EXERCISE ▸ Find the line with "Task: Click the no-flights icon under 11 Dec" in the records below. Copy it and every line after it, up to and including the line with "has width=1000, height=380.".

RECORDS below:

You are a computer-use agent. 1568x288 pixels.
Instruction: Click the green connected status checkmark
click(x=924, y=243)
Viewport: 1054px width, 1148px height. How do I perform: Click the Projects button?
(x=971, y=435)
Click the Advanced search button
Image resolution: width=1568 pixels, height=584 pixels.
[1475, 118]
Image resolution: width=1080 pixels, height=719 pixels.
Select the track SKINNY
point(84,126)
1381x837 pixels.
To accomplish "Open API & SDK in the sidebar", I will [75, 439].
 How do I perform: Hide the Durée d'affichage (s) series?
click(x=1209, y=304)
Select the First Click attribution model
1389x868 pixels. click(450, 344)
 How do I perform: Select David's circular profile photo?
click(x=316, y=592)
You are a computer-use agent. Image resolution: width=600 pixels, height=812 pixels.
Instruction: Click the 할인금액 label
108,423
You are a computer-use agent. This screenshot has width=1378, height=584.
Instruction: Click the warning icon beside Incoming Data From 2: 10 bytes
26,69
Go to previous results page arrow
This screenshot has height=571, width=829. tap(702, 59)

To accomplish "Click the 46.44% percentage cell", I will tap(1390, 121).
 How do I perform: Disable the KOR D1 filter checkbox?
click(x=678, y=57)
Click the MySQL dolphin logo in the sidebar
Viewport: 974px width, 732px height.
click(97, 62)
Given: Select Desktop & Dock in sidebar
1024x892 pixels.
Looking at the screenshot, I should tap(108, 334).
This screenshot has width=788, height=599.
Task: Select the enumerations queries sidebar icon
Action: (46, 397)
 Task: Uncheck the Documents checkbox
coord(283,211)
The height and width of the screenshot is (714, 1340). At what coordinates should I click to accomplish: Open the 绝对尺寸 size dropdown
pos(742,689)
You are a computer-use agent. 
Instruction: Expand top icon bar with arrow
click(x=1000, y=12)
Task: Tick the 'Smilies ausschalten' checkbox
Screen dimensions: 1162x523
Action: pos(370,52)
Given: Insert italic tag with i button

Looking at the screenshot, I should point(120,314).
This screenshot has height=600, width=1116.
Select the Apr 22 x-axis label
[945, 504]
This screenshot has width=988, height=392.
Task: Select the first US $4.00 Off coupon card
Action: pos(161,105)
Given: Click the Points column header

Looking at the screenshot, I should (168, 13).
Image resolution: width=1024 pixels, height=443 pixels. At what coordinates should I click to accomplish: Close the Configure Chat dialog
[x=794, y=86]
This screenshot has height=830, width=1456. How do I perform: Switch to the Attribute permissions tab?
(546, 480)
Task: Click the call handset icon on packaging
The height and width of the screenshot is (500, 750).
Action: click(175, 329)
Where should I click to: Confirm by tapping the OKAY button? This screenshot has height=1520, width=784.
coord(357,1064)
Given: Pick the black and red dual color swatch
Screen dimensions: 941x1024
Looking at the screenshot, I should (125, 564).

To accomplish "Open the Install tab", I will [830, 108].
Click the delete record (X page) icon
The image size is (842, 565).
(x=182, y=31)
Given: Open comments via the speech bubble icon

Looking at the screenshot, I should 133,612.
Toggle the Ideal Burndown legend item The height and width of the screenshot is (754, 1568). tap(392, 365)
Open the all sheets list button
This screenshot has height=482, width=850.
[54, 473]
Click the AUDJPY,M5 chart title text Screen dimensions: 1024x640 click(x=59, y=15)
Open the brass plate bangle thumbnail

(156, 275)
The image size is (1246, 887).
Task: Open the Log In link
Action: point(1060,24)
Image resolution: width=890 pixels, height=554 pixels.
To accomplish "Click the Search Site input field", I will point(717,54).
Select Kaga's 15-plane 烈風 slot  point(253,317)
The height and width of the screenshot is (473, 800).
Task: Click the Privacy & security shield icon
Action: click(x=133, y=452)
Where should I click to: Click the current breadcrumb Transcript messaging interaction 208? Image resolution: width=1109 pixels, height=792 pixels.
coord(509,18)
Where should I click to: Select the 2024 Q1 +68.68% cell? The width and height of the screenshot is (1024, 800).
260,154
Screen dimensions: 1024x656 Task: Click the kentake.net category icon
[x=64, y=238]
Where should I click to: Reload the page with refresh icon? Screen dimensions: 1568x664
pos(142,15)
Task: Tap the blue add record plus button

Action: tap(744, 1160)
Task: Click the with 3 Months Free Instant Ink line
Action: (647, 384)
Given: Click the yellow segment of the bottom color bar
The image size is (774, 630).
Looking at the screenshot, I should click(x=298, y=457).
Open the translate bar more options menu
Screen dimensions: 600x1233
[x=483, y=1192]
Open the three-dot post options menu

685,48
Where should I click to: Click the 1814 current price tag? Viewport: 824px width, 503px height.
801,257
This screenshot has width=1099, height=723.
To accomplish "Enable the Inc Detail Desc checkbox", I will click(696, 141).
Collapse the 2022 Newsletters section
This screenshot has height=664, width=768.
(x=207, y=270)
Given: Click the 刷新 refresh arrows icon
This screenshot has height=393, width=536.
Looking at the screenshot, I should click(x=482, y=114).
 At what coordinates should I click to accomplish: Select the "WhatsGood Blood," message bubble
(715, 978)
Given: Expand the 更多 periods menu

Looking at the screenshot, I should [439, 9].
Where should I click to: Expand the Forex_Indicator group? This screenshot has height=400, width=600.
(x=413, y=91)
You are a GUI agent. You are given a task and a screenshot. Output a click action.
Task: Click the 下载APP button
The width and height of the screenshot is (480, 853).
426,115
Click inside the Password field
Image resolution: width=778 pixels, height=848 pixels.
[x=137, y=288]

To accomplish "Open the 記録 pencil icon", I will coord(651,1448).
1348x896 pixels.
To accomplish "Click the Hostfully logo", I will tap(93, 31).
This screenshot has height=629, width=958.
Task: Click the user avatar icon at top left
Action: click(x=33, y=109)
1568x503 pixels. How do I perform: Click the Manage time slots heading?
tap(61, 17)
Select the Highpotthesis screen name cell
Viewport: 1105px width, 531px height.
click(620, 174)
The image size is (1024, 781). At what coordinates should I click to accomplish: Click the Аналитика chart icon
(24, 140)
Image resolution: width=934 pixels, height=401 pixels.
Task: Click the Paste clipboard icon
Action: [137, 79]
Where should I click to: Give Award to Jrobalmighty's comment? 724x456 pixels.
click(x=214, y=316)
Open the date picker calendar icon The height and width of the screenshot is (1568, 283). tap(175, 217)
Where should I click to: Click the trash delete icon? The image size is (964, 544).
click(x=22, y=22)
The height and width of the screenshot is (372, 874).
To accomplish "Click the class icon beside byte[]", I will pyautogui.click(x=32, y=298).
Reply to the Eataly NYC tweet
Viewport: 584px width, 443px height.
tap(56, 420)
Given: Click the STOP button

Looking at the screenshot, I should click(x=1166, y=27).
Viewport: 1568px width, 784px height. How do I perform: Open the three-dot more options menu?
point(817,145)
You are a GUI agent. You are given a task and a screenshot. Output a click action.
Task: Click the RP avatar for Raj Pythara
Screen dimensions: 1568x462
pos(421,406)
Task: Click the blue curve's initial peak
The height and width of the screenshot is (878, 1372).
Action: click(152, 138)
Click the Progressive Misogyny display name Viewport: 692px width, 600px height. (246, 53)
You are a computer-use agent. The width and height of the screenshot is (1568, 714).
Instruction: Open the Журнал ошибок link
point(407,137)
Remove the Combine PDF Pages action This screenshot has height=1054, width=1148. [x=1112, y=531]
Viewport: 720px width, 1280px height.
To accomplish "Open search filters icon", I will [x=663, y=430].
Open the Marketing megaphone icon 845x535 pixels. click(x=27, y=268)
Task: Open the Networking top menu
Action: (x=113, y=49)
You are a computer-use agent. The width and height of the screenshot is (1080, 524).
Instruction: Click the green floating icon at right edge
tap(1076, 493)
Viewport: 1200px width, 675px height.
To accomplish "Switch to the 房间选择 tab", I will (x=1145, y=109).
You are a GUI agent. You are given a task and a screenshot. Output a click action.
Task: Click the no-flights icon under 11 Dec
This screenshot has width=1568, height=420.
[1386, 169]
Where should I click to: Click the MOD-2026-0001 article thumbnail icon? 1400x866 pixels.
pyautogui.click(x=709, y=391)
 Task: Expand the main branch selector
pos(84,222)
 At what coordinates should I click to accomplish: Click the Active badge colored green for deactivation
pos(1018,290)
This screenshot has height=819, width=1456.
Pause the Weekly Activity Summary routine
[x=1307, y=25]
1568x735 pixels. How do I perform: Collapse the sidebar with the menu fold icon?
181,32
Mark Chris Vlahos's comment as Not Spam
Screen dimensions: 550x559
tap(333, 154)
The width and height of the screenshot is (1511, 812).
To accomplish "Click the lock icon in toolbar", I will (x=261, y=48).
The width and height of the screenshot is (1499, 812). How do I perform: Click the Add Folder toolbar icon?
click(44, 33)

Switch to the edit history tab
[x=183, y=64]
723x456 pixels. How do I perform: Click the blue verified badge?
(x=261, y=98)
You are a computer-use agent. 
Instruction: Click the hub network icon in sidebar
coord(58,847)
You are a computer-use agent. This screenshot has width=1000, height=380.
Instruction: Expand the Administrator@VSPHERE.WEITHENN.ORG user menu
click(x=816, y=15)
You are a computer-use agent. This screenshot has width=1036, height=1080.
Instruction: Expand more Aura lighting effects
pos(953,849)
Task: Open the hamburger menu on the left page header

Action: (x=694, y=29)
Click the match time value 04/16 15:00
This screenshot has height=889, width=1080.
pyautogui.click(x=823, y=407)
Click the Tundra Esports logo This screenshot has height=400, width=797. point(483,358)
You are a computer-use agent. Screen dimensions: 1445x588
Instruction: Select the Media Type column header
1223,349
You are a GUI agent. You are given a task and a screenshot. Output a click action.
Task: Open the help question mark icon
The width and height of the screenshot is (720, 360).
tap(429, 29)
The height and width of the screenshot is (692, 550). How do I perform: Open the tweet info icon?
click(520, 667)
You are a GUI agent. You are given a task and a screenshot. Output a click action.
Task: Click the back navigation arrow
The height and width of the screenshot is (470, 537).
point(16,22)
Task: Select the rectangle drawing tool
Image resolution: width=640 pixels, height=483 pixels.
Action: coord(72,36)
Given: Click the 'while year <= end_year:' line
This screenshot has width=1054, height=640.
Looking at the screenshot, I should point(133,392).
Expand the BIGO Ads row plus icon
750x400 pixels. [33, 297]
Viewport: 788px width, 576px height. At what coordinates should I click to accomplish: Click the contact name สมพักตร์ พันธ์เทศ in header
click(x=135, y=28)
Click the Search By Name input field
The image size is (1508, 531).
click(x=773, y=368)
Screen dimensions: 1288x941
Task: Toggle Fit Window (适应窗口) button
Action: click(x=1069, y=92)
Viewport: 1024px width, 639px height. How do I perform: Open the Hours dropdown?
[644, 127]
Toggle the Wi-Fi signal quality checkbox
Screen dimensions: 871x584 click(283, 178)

End of RECORDS.

TASK RESPONSE ▸
Task: Click the no-flights icon under 11 Dec
This screenshot has width=1568, height=420.
[1386, 169]
Where should I click to: Click the MOD-2026-0001 article thumbnail icon? 1400x866 pixels.
pyautogui.click(x=709, y=391)
 Task: Expand the main branch selector
pos(84,222)
 At what coordinates should I click to accomplish: Click the Active badge colored green for deactivation
pos(1018,290)
This screenshot has height=819, width=1456.
Pause the Weekly Activity Summary routine
[x=1307, y=25]
1568x735 pixels. How do I perform: Collapse the sidebar with the menu fold icon?
181,32
Mark Chris Vlahos's comment as Not Spam
Screen dimensions: 550x559
tap(333, 154)
The width and height of the screenshot is (1511, 812).
To accomplish "Click the lock icon in toolbar", I will (x=261, y=48).
The width and height of the screenshot is (1499, 812). How do I perform: Click the Add Folder toolbar icon?
click(44, 33)

Switch to the edit history tab
[x=183, y=64]
723x456 pixels. How do I perform: Click the blue verified badge?
(x=261, y=98)
You are a computer-use agent. 
Instruction: Click the hub network icon in sidebar
coord(58,847)
You are a computer-use agent. This screenshot has width=1000, height=380.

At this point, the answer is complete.